Aber welcher, verdammt?
Die Tür ging auf und Sandra Cole erschien. Sie hatte sich angezogen. Ihr Gesicht war geschminkt, das Haar gekämmt. Ben vermutete,
dass sie zur Nachmittagsschicht in den Pub gehen wollte. Sie schaute von ihrem Mann zu Jacob und sagte etwas. Es war, als
würde er einen Stummfilm sehen. Cole hörte sie offenbar auch nicht, er hatte ihr den Rücken zugekehrt. Sandra starrte ihn
schmallippig an, zeigte ihm den Stinkefinger und stürmte wieder ins Haus. Die Tür fiel hinter ihr zu. Etwas verzögert konnte
er den Knall am Hang hören.
Ben lächelte bedrückt.
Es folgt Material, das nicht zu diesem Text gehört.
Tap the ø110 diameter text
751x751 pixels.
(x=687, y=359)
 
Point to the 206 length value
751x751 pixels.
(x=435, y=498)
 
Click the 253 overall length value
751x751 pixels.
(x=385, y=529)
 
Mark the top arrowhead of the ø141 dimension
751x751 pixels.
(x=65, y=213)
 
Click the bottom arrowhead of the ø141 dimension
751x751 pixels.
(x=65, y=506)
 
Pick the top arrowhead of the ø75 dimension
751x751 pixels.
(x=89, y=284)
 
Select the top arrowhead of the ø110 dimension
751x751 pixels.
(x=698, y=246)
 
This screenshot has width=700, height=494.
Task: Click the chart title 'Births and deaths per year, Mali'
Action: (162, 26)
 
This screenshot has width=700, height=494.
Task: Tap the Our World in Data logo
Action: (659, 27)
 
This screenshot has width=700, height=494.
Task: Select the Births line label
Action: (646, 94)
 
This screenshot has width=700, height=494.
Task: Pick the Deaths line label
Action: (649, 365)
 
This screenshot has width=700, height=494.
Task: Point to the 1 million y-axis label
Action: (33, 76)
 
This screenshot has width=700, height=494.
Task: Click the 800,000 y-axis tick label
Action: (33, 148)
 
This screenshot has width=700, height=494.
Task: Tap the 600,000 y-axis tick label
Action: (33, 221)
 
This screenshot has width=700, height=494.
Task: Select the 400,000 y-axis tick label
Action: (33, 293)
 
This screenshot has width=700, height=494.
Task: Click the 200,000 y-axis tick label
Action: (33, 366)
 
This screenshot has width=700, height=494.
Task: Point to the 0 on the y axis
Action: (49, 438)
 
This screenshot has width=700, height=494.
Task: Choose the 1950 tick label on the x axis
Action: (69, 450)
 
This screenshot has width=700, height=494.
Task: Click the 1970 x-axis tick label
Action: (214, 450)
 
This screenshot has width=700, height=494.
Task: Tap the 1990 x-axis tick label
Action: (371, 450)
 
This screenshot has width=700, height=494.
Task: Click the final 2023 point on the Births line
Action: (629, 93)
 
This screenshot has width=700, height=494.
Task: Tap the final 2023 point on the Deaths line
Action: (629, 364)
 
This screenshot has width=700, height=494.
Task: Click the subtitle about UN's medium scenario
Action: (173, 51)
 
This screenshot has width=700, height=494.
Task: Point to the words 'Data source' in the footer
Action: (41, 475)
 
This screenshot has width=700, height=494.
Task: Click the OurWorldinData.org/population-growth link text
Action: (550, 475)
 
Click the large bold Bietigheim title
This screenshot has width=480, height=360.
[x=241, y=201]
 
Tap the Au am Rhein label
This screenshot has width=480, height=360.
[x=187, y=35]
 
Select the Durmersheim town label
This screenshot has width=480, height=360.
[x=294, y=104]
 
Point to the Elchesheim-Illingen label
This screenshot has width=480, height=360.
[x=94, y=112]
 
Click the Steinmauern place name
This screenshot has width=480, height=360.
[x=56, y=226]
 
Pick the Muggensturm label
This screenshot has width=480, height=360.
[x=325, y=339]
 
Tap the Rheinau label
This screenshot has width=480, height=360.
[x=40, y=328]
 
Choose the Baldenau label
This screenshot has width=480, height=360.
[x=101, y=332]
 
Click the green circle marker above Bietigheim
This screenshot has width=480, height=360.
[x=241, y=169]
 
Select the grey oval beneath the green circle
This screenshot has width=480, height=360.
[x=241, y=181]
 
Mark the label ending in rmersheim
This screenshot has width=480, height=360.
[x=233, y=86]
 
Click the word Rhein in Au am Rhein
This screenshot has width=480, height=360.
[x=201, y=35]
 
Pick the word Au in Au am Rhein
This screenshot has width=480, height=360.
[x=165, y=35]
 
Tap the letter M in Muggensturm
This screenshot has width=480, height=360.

So sah also ein harmonischer Sonntag bei den Coles aus.
Nachdem sie weg war, brachte Cole zwei Teller mit Sandwiches heraus und gab den kleineren Jacob. Er hockte sich |212| auf den Boden neben den Jungen, dann aßen beide schweigend, soweit Ben es beurteilen konnte. Irgendwann saßen die beiden in
fast identischer Haltung da, der Junge auf dem Autositz, sein Vater auf dem Boden, und kauten unisono. Nachdem er fertig war,
warf Cole seine Reste dem Hund zu, der die ganze Zeit erwartungsvoll neben ihnen gesessen hatte. Jacob machte es ihm nach
und widmete sich dann wieder seinem Spiel, während Cole die Teller hineintrug.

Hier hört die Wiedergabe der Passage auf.